Kawabata K, Matsushima N, Sasahara K
Analytical and Metabolic Research Laboratories, Sankyo Co., Ltd., Tokyo, Japan.
Biomed Chromatogr. 1998 Sep-Oct;12(5):271-5. doi: 10.1002/(SICI)1099-0801(199809/10)12:5<271::AID-BMC746>3.0.CO;2-F.

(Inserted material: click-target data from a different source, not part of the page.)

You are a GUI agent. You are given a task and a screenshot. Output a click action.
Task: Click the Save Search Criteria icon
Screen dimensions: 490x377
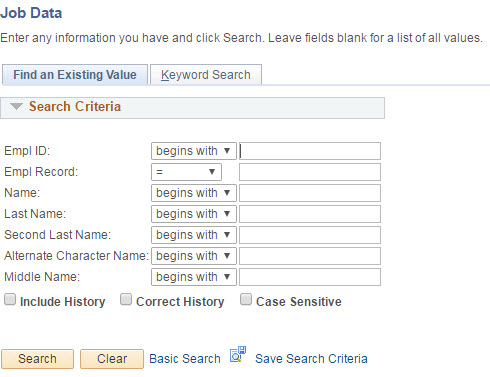[x=238, y=354]
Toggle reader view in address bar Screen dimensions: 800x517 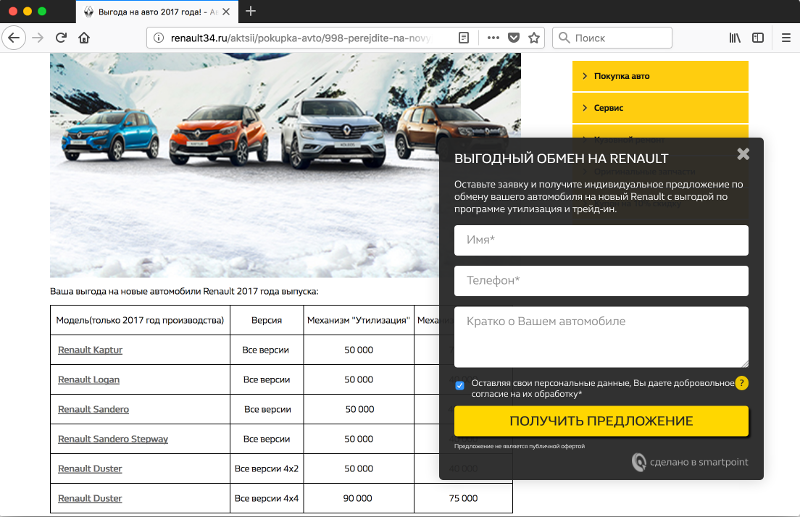click(464, 37)
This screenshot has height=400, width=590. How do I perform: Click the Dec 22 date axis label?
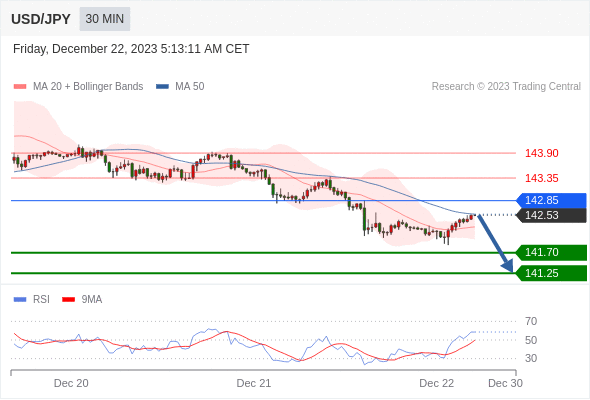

A new method for the determination of pravastatin, a potent inhibitor of 3-hydroxy-3-methylglutaryl coenzyme A (HMG-CoA) reductase, and its main metabolite (R-416) in human plasma using high-performance liquid chromatography/atmospheric pressure (negative ion) chemical ionization mass spectrometry (LC/APCI-MS) is described. Pravastatin and R-416 in human plasma were isolated using solid phase extraction technique and analyzed by LC/APCI-MS. Selected ion monitoring was employed for selectivity and sensitivity, which enabled the quantification over a range of 0.625-80 mg/mL with acceptable precision and accuracy. No derivatization was required for these polar molecules. The retention times of the pravastatin, R-416 and the internal standard (R-1437) were 2.1, 2.5 and 3.9 min, respectively, with a total analysis time of 5 min. This method was validated and compared with the automated gas chromatography/negative ion chemical ionization mass spectrometry procedure.
本文描述了一种使用高效液相色谱/大气压(负离子)化学电离质谱法(LC/APCI-MS)测定人血浆中普伐他汀(一种强效3-羟基-3-甲基戊二酰辅酶A(HMG-CoA)还原酶抑制剂)及其主要代谢物(R-416)的新方法。采用固相萃取技术分离人血浆中的普伐他汀和R-416,并通过LC/APCI-MS进行分析。采用选择离子监测来保证选择性和灵敏度,从而能够在0.625 - 80 mg/mL范围内进行定量分析,且具有可接受的精密度和准确度。这些极性分子无需衍生化处理。普伐他汀、R-416和内标物(R-1437)的保留时间分别为2.1、2.5和3.9分钟,总分析时间为5分钟。该方法经过验证,并与自动气相色谱/负离子化学电离质谱法进行了比较。